Your answer should be the lines below from the one holding "Instruction: Click the yellow Done button" through the one holding "You are a computer-use agent. The", copied exactly and with nothing else.

Pixel coordinate grounding data:
● ● ● ● ●

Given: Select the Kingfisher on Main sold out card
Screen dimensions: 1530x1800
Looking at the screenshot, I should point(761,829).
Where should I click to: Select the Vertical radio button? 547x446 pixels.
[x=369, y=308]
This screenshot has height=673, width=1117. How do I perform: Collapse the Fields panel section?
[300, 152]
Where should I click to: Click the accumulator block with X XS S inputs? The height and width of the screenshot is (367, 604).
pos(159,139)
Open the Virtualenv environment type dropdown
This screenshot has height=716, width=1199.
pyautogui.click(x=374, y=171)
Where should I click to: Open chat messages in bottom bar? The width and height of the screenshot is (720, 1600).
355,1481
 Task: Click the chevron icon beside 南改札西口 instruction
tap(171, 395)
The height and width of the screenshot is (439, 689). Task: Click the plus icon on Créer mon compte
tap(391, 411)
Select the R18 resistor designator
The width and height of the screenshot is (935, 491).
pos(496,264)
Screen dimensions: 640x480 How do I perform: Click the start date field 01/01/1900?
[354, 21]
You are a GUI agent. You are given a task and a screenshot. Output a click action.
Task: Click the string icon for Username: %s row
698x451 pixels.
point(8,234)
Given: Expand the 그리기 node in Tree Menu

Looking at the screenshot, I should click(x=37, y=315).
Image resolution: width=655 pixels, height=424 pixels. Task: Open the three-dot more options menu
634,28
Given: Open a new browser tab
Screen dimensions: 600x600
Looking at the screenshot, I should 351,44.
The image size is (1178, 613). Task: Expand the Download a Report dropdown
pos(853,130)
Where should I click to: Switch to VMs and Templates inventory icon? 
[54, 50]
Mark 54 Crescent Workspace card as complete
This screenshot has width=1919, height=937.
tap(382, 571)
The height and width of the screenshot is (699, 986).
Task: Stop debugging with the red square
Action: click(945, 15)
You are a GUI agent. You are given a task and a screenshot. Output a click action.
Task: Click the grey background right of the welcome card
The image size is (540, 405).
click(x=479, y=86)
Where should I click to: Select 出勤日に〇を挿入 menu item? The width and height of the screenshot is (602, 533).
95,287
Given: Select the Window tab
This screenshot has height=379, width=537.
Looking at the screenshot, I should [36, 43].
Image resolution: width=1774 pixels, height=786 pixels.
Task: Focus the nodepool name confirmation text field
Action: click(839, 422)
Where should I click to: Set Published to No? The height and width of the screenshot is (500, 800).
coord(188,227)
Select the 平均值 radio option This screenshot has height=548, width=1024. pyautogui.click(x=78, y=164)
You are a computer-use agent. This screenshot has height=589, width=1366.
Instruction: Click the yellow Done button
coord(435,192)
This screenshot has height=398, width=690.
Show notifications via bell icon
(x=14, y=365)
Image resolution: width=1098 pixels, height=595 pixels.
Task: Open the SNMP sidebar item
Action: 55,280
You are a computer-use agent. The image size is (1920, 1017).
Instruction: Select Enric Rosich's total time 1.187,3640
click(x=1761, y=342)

● ● ● ● ●

→ **Response to the exercise**:
Instruction: Click the yellow Done button
coord(435,192)
This screenshot has height=398, width=690.
Show notifications via bell icon
(x=14, y=365)
Image resolution: width=1098 pixels, height=595 pixels.
Task: Open the SNMP sidebar item
Action: 55,280
You are a computer-use agent. The image size is (1920, 1017).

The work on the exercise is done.